**What to work on:** In the forum post below, what response did the writer get after confronting their parents?

**Supplied passage:**
· · · ·

Hi,
I've recently stumbled on info about NPD and believe I was raised by a Mother with many traits. An example - my son died at 4 weeks and she failed to come to the funeral as she couldn't "cope" (you get the idea!) Without therpay I've managed to work through a lot of issues caused by my upbringing and my DH and I are working hard to raise our family in a healthy way. However, I struggle with anxiety and would pursue therapy when I can afford to. I have confronted my parents and recieved the predictable response of outrage/denial. Contact is limited and controlled by me nowadays.
Ultimately I don't wish to dwell on the past and feel that my life is ok. However, there is one legacy I'm left with which I hate. I find it so hard to form close relationships with women. I'm imagining it's not uncommon but it really makes me sad (and ashamed). I think I suffered from social anxiety as a teen and blushed/ couldn't make eye contact. I am now 90% confident in the presence of women (and have learnt decent social skills!) although I can't bear groups. However, I almost don't feel female myself as if my Mother has robbed me of my essence somehow. I crave female intimacy and have a couple of very close female friends who have sadly moved away (one to Australia). I usually feel that I'm on the fringe and have aquaintances... I guess I feel that women might dislike me and when they fail to call me I think this is what's happened. I also have a real radar for people with mental health issues and tend to shy away.
Is this a common difficulty and am I stuck with it?

· · · ·

**Dataset:**
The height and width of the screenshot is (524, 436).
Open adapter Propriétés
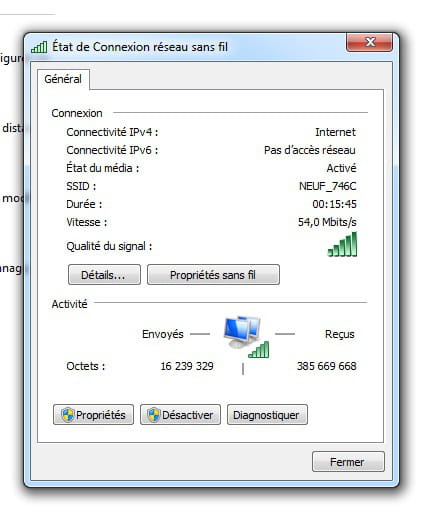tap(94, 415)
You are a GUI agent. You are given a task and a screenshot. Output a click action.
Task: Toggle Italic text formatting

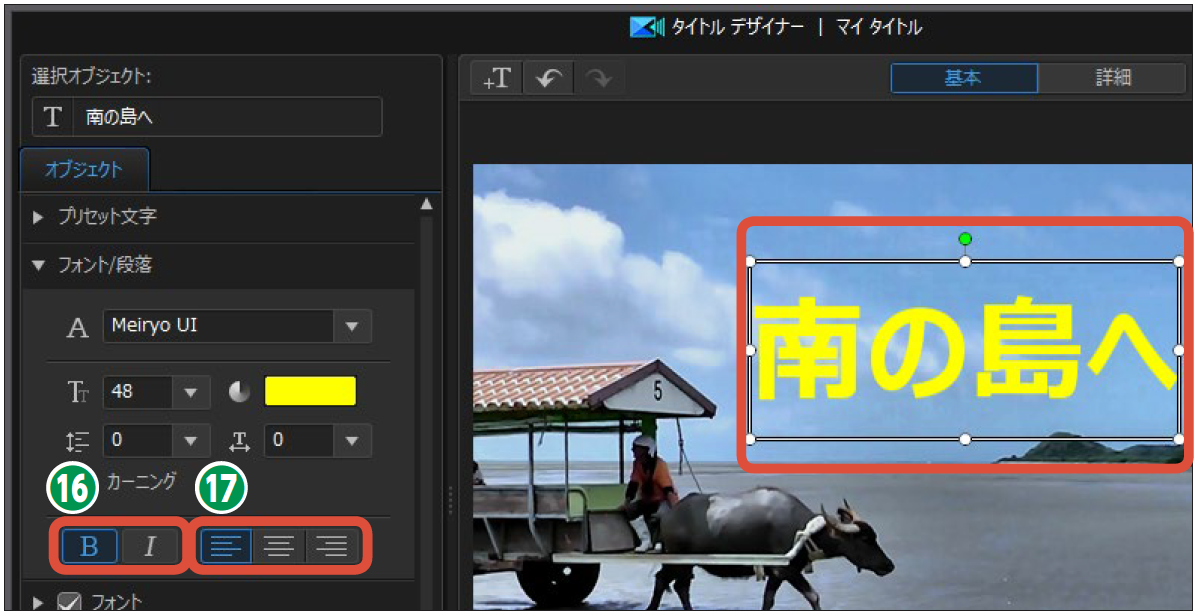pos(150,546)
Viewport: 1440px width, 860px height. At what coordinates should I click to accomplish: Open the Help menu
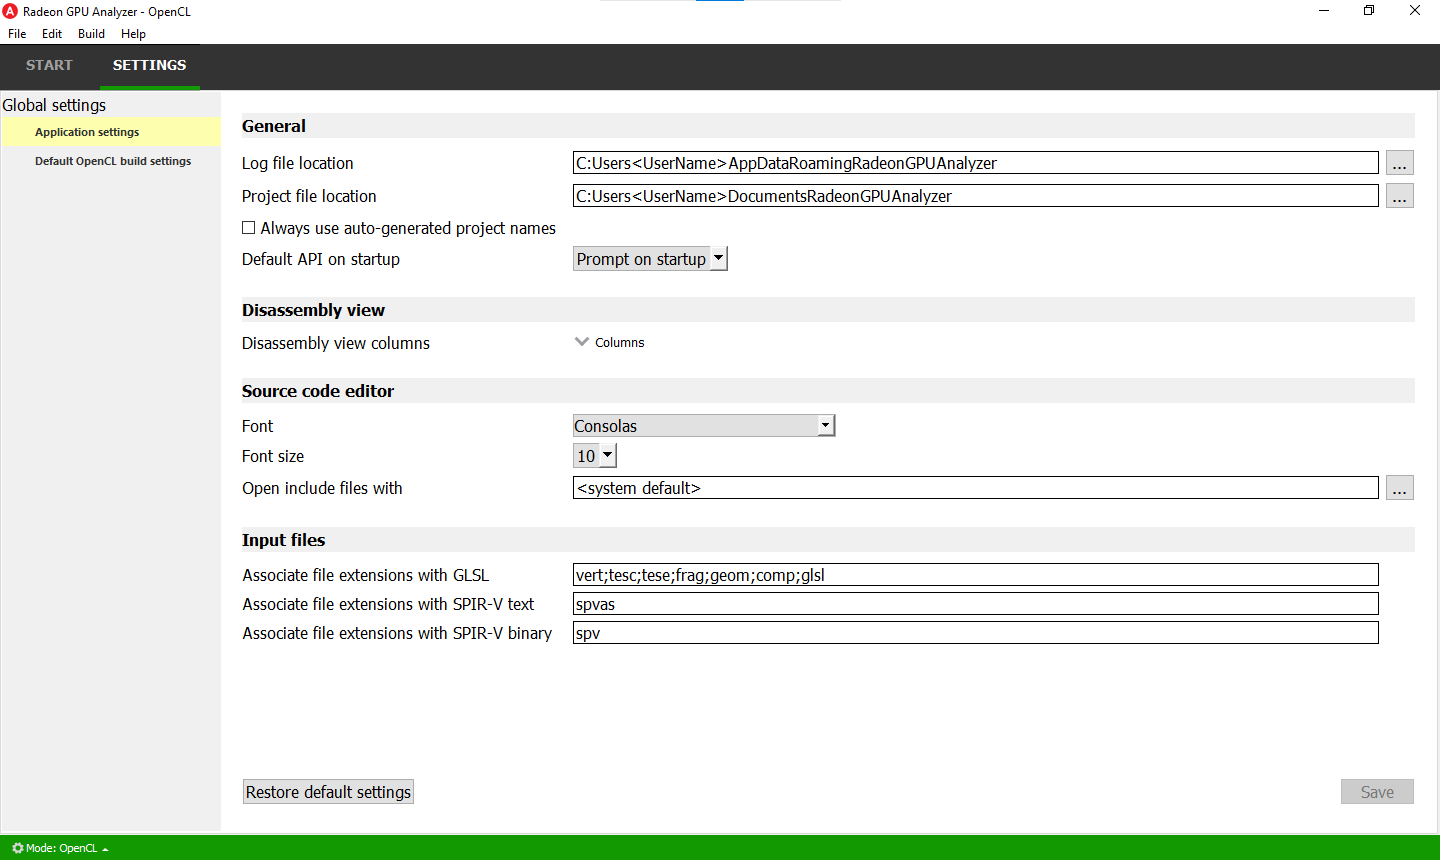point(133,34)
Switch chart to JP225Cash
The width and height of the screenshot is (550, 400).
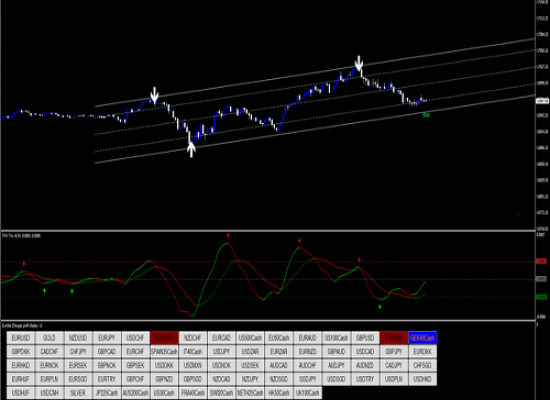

· · · ·

**Answer to the problem:** The writer received the predictable response of outrage and denial.